[Opening Provided records section]
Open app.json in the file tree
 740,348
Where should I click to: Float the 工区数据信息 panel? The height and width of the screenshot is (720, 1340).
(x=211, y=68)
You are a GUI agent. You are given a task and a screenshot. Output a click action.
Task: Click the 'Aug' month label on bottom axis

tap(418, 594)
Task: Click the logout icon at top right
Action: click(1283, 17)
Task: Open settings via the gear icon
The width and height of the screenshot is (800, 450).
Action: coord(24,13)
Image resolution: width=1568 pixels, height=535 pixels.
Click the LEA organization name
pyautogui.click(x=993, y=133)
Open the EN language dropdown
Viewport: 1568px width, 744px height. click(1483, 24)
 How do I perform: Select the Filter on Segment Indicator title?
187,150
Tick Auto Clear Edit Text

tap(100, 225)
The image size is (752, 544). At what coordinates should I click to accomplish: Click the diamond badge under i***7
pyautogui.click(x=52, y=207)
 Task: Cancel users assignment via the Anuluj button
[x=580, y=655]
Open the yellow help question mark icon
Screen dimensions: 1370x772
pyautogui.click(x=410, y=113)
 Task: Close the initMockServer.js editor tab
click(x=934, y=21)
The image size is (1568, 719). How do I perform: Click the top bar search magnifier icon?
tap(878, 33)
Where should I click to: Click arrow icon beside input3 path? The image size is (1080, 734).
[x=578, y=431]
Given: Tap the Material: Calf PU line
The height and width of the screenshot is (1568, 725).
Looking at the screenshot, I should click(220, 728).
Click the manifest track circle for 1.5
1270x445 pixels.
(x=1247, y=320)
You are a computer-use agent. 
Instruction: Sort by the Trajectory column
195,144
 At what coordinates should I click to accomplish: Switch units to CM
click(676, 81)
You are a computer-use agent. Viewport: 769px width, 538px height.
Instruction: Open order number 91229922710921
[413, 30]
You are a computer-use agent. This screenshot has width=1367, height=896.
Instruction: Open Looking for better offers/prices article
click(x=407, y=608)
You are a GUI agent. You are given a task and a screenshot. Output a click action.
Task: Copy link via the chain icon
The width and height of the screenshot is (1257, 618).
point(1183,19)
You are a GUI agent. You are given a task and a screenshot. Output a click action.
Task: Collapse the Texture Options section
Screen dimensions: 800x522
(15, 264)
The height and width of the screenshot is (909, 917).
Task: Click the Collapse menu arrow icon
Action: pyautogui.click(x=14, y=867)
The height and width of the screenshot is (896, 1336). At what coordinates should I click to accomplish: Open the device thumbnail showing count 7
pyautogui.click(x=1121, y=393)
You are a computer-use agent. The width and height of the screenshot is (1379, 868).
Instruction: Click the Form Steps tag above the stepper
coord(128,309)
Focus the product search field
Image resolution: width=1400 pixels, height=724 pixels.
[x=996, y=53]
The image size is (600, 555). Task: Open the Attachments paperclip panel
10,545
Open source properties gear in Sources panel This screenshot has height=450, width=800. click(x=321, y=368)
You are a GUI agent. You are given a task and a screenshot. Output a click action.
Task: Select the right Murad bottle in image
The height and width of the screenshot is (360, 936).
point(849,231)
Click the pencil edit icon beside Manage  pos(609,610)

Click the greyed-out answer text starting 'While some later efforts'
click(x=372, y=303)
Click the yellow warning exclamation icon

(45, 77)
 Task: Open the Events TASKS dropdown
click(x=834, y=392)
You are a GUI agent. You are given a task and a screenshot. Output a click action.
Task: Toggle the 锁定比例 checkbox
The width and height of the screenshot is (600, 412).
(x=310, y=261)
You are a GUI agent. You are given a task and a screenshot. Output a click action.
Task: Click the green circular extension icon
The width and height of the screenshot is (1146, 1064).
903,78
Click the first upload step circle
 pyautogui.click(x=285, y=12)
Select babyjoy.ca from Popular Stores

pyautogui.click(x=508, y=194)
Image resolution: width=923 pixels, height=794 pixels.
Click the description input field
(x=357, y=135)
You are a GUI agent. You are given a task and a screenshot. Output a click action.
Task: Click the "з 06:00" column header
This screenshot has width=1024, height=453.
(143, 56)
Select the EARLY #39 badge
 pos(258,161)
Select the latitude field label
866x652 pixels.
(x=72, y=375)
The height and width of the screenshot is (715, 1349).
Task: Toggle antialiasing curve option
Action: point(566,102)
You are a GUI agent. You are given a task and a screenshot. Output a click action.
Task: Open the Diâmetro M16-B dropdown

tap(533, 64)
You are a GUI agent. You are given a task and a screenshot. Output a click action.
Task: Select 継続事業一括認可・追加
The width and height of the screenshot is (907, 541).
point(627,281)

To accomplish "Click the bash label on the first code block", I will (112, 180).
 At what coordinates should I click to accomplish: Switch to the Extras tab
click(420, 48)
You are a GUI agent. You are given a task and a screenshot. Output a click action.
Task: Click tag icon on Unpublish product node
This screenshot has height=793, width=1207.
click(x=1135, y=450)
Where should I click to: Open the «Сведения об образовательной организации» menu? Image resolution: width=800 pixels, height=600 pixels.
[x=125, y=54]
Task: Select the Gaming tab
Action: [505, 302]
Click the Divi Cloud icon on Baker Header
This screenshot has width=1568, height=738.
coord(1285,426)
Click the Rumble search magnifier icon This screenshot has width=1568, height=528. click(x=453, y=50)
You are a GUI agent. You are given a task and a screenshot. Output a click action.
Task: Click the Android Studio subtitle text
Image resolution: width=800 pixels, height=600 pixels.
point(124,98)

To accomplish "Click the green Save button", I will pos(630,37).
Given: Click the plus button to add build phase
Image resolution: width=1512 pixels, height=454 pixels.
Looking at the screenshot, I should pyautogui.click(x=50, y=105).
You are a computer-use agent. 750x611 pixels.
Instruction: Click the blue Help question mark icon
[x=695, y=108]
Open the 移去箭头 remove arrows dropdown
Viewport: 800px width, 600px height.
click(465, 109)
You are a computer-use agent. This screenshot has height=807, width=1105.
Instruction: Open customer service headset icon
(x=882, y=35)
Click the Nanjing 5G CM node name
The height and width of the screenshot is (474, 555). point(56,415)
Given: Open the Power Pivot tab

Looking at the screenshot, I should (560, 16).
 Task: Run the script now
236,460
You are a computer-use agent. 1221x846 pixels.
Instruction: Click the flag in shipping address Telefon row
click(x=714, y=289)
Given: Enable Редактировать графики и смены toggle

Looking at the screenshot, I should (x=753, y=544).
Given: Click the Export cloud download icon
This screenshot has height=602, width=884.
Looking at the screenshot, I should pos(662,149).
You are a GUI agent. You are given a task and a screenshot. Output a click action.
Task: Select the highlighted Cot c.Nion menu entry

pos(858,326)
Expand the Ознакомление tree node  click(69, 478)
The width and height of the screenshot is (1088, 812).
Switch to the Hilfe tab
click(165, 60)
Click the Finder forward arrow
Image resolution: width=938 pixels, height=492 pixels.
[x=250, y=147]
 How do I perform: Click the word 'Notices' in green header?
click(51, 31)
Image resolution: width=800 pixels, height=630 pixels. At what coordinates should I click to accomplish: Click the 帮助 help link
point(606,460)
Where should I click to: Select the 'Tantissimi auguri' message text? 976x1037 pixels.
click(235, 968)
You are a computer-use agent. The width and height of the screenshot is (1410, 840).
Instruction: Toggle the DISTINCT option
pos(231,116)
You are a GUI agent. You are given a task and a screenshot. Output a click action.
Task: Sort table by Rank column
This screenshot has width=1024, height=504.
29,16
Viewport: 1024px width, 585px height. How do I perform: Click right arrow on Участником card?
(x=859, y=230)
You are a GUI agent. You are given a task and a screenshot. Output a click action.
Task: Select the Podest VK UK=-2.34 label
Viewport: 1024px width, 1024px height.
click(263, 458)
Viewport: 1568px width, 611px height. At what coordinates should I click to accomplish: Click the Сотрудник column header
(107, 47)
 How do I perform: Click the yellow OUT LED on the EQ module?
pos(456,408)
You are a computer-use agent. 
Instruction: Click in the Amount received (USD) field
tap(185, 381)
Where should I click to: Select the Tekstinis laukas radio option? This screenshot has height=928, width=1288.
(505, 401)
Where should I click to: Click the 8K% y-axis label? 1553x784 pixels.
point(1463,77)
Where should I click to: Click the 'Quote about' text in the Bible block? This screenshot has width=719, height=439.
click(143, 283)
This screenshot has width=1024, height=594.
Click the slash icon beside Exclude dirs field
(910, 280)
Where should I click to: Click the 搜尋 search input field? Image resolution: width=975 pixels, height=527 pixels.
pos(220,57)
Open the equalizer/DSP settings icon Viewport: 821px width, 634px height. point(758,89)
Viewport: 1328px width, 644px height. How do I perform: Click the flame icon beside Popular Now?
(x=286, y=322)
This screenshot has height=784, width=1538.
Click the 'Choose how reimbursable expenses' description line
[Closing Provided records section]
* **Instructions to follow**:
Whenever the word "will" shows up in a line of the entries, list that line.

* **Expected output**:
To accomplish "Click the bash label on the first code block", I will (112, 180).
To accomplish "Click the green Save button", I will pos(630,37).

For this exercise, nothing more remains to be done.